From its eminent status as one of the nine - the elite group of planets in our solar system - to its classification as a mere dwarf planet, Pluto has taken quite a shot to its reputation in recent years. Named after the god of the underworld and occupying a dusty, shadow-filled zone packed with comets and asteroids, perhaps Pluto never deserved a better fate. However, its effects on Neptune and Uranus made it one of the solar system's most influential worlds.

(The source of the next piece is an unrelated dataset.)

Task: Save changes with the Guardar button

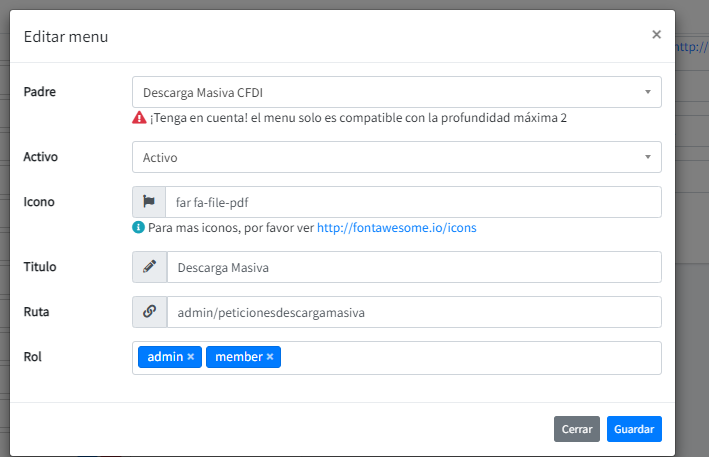Action: pos(634,429)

Understanding the Character of Pluto
Pluto is different from the large planets mainly in size and distance from the Earth. Because it is so far away and shrouded in darkness, Pluto draws less observation. Still, astronomers know that it has a diameter of less than 20% that of the Earth and contains a great deal of ice sheets, composed of methane and nitrogen in addition to hydrogen. It is a freezing place, even when its orbit takes it closer to the sun, but it remains so far away from the light and heat of the great star to average temperatures below -350 degrees on its surface.
The Orbit of the Fallen Planet
Pluto may have lasted so long as a major planet because of the extreme duration of its orbit. Taking some 248 years to complete its orbit of the sun, Pluto was seen as closer than Neptune is. However, as the orbit continued and astronomers continued to track Pluto's path through the solar system, they noticed it had gone beyond Neptune, back to the cold corner of space no planet has ever been seen to inhabit. Chances for observation are brief because of this dramatic orbital path.
The Duet of Charon and Pluto
Among the interesting features of Pluto, perhaps most intriguing is the relationship to Charon, its prominent moon. Charon is about half Pluto's size and, since its relegation to dwarf planet status, many astronomers think of the duo in tandem. In fact, they are only approximately 12,000 miles apart - the distance of a manageable flight for most humans. Were life possible on this planet, explorations to the moon would surely be more convenient and frequent than human beings in relation to the moon.
Though they are similar in size and position in the solar system, Charon and Pluto diverge in many aspects. While Pluto looks reddish to the eye and is dominated by nitrogen and other gases like methane, Charon has more of a grayish appearance - possibly due to the presence of hydrogen-packed ice formations. Still, they are locked in retrograde orbit (as is Neptune and its moon Triton).
Learning More about the Kuiper Belt
The double dwarf planets Pluto and Charon reside in an area known to scientists as the Kuiper Belt, where several other moons have been discovered. Identified as moons of Pluto, Hydra and Nix are far smaller than even the dwarf planets: 30 miles in diameter by some estimates. As Hubble telescope observations continued, two more moons were discovered. Much more information could arrive in the coming years, as an exploration already launched plans to get its closest in the year 2015.
Until then, our knowledge of the goings-on within the Kuiper Belt will rely on single discoveries. Astronomers and amateur stargazers will likely wait with baited breath as more information on these dwarf planets comes into our hands.